**Stated task**: Can you turn every line of the records below into a numbered list, leaving out the blank lines?

▽

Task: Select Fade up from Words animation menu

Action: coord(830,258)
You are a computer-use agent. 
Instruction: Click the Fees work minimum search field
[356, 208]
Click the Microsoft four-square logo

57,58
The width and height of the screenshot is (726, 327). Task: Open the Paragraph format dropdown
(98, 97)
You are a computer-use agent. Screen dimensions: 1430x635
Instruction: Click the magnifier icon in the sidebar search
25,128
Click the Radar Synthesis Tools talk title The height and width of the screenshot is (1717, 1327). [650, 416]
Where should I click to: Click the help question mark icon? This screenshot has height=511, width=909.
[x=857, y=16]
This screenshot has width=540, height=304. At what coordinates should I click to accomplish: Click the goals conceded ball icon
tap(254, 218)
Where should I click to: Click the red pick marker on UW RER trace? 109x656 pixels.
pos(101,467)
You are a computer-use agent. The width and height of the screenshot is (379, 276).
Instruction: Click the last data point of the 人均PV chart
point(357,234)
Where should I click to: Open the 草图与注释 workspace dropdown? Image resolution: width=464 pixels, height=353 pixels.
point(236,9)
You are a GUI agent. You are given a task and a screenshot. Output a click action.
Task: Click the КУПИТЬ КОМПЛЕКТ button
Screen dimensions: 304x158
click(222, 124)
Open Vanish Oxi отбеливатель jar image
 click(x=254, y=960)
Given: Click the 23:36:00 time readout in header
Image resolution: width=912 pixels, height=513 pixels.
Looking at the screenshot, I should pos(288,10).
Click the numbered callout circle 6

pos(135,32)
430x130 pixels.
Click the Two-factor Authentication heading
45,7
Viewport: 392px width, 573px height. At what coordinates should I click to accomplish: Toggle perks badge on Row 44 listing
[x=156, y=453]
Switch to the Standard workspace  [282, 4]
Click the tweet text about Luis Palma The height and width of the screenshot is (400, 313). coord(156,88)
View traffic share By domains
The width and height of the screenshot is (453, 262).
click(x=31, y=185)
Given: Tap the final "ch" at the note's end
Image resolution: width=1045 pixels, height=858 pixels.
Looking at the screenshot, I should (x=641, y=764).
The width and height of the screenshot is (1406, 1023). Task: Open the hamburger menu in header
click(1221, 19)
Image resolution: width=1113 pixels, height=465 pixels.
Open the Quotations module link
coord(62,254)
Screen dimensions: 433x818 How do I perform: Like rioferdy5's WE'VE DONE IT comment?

△

**Task response**:
1. Task: Select Fade up from Words animation menu
2. Action: coord(830,258)
3. You are a computer-use agent. 
4. Instruction: Click the Fees work minimum search field
5. [356, 208]
6. Click the Microsoft four-square logo
7. 57,58
8. The width and height of the screenshot is (726, 327). Task: Open the Paragraph format dropdown
9. (98, 97)
10. You are a computer-use agent. Screen dimensions: 1430x635
11. Instruction: Click the magnifier icon in the sidebar search
12. 25,128
13. Click the Radar Synthesis Tools talk title The height and width of the screenshot is (1717, 1327). [650, 416]
14. Where should I click to: Click the help question mark icon? This screenshot has height=511, width=909.
15. [x=857, y=16]
16. This screenshot has width=540, height=304. At what coordinates should I click to accomplish: Click the goals conceded ball icon
17. tap(254, 218)
18. Where should I click to: Click the red pick marker on UW RER trace? 109x656 pixels.
19. pos(101,467)
20. You are a computer-use agent. The width and height of the screenshot is (379, 276).
21. Instruction: Click the last data point of the 人均PV chart
22. point(357,234)
23. Where should I click to: Open the 草图与注释 workspace dropdown? Image resolution: width=464 pixels, height=353 pixels.
24. point(236,9)
25. You are a GUI agent. You are given a task and a screenshot. Output a click action.
26. Task: Click the КУПИТЬ КОМПЛЕКТ button
27. Screen dimensions: 304x158
28. click(222, 124)
29. Open Vanish Oxi отбеливатель jar image
30.  click(x=254, y=960)
31. Given: Click the 23:36:00 time readout in header
32. Image resolution: width=912 pixels, height=513 pixels.
33. Looking at the screenshot, I should pos(288,10).
34. Click the numbered callout circle 6
35. pos(135,32)
36. 430x130 pixels.
37. Click the Two-factor Authentication heading
38. 45,7
39. Viewport: 392px width, 573px height. At what coordinates should I click to accomplish: Toggle perks badge on Row 44 listing
40. [x=156, y=453]
41. Switch to the Standard workspace  [282, 4]
42. Click the tweet text about Luis Palma The height and width of the screenshot is (400, 313). coord(156,88)
43. View traffic share By domains
44. The width and height of the screenshot is (453, 262).
45. click(x=31, y=185)
46. Given: Tap the final "ch" at the note's end
47. Image resolution: width=1045 pixels, height=858 pixels.
48. Looking at the screenshot, I should (x=641, y=764).
49. The width and height of the screenshot is (1406, 1023). Task: Open the hamburger menu in header
50. click(1221, 19)
51. Image resolution: width=1113 pixels, height=465 pixels.
52. Open the Quotations module link
53. coord(62,254)
54. Screen dimensions: 433x818 How do I perform: Like rioferdy5's WE'VE DONE IT comment?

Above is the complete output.